_Exercise_
Repeat exactly, and only, the lines of the entries below from the one with "You are a computer-use agent." through the one with "Instruction: Click the", both ends included.

Stored data entries:

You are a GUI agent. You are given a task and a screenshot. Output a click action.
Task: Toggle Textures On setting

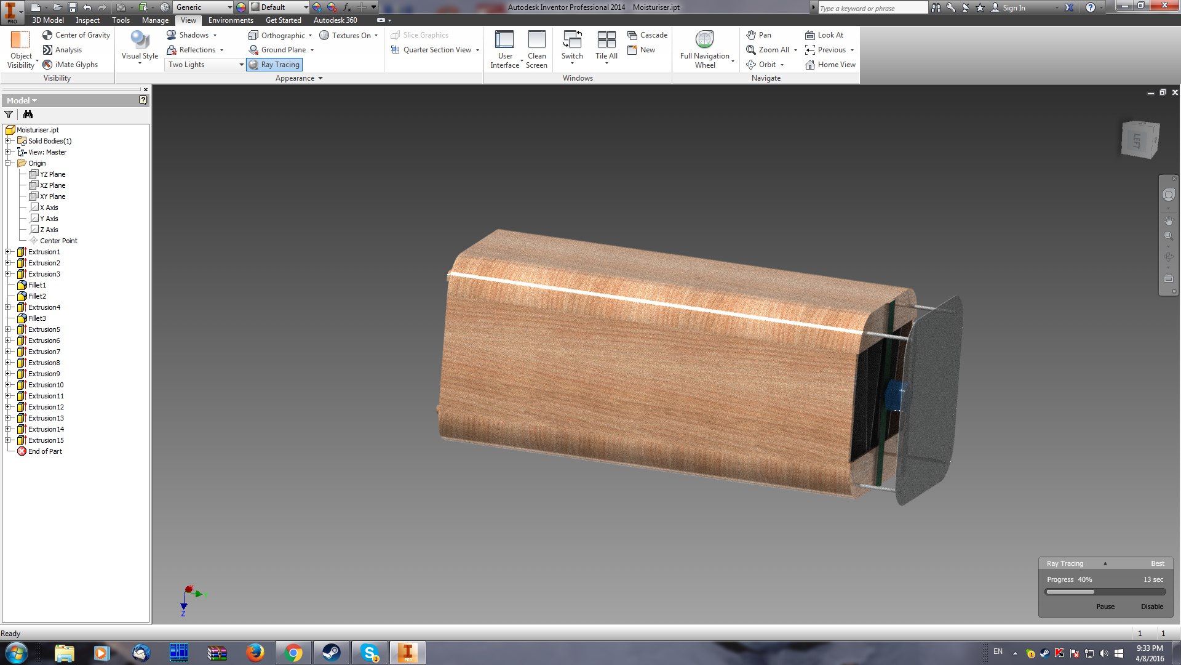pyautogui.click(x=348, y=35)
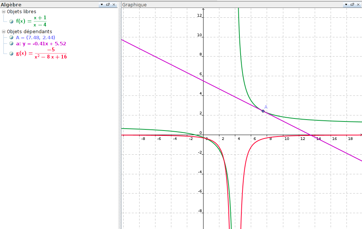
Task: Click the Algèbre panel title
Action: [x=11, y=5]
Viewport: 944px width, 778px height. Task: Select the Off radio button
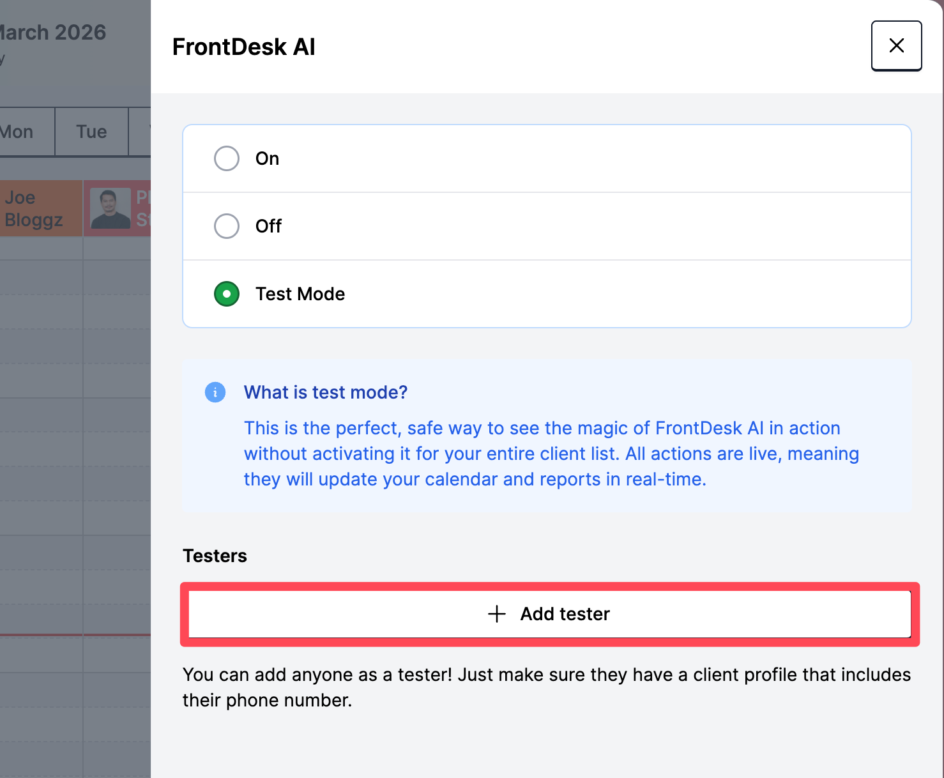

--

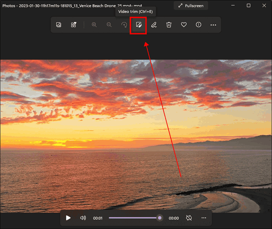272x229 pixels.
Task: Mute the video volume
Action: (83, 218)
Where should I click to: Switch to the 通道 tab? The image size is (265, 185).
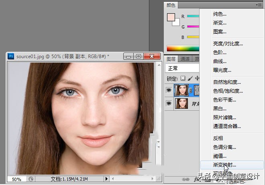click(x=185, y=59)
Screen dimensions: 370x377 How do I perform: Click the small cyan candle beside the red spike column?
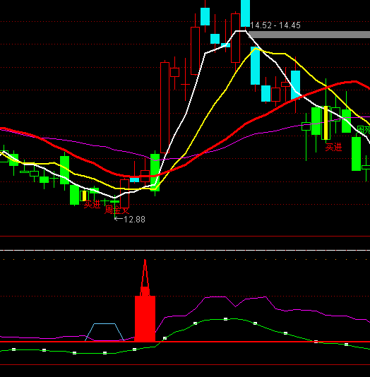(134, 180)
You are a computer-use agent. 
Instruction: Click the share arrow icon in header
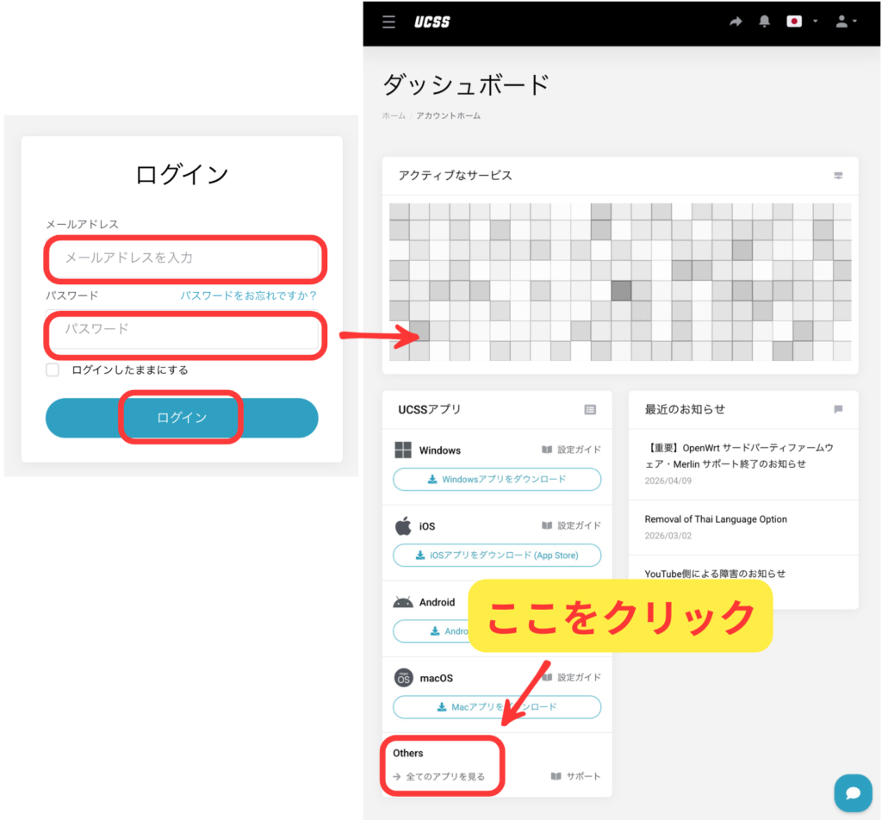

--

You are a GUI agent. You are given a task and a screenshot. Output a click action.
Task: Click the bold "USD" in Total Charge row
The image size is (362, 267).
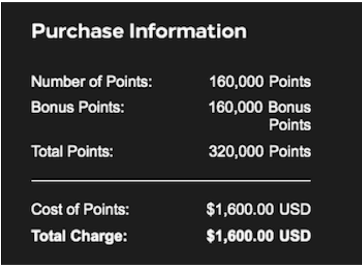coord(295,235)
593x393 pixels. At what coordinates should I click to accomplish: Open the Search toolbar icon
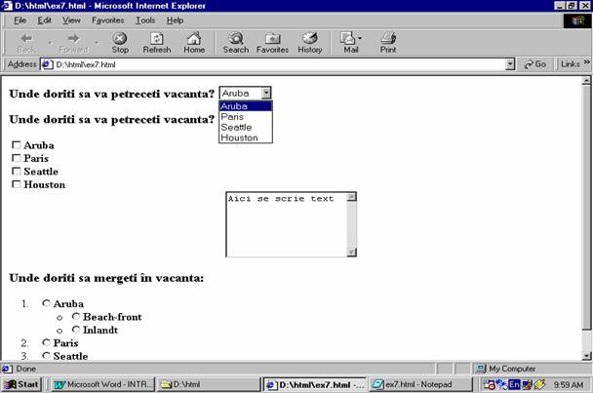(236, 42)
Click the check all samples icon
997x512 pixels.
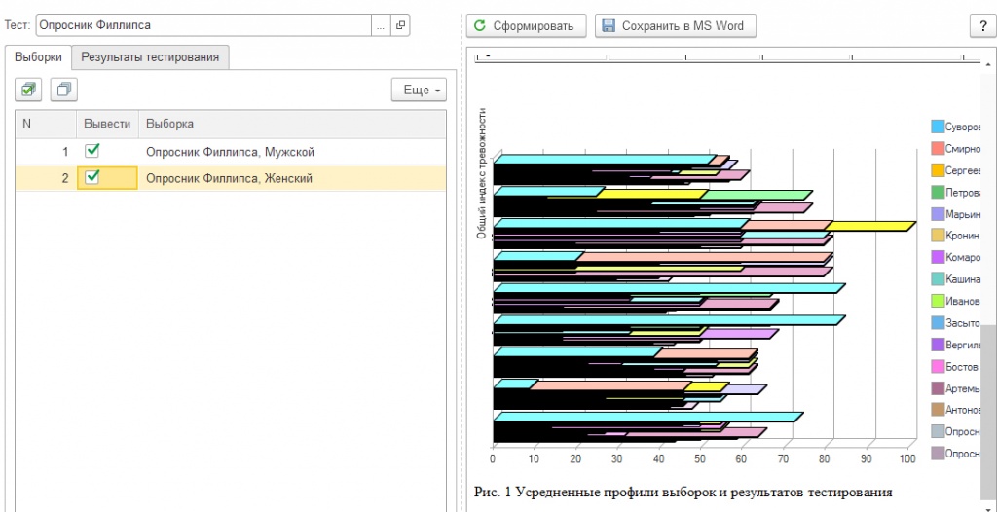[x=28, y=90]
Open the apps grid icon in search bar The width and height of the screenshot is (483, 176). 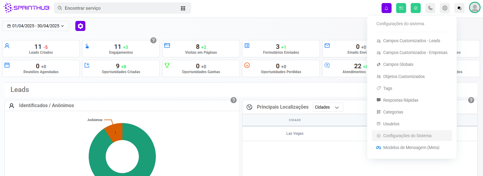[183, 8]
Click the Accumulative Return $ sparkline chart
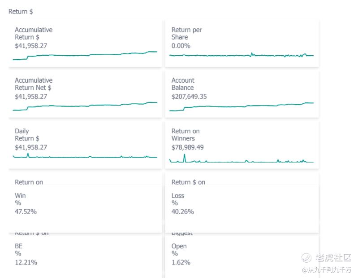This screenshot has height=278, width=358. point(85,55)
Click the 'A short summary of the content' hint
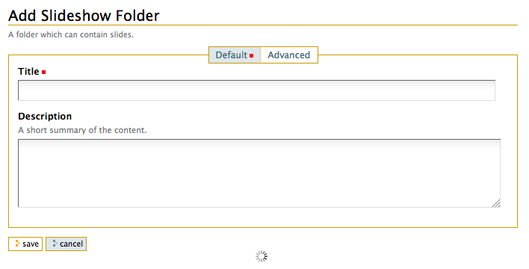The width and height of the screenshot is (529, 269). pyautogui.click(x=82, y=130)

_Final answer_
You are a computer-use agent. 
Instruction: Click the share arrow icon in header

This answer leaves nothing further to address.